Written instruction: Could you rewrite these records, substituting "dropdown caret" for "dropdown arrow" and keeping everything else unchanged? Leave the pictures out of your answer.

-- Begin Records shown --

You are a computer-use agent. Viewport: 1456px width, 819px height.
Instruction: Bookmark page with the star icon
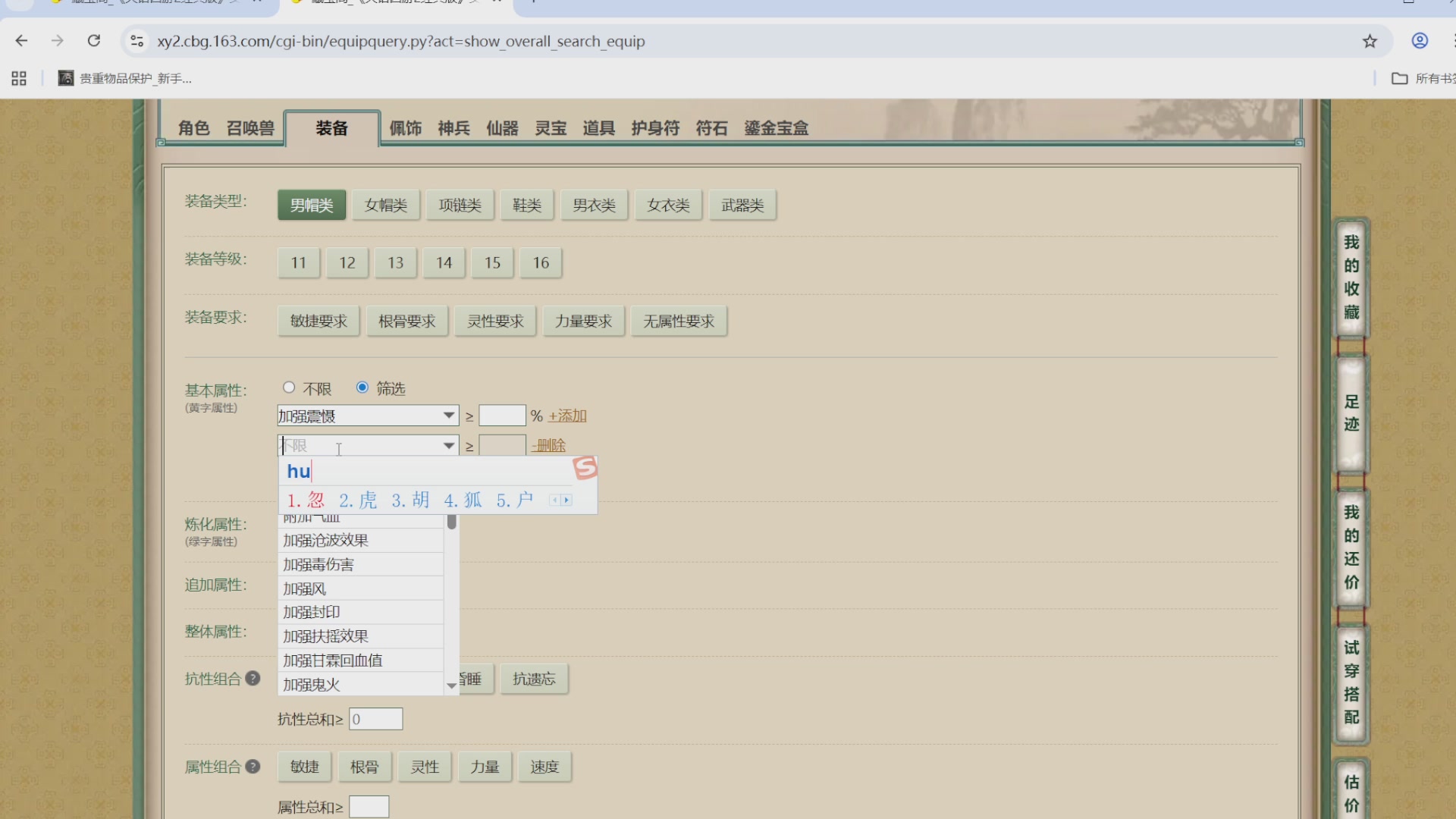point(1370,41)
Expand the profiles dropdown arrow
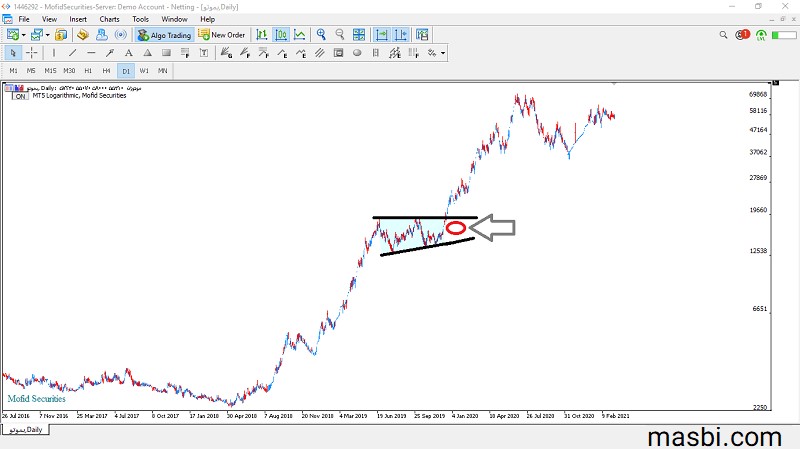This screenshot has height=449, width=800. coord(47,35)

-- End Records shown --

Expected answer:
You are a computer-use agent. Viewport: 1456px width, 819px height.
Instruction: Bookmark page with the star icon
point(1370,41)
Expand the profiles dropdown caret
This screenshot has height=449, width=800. coord(47,35)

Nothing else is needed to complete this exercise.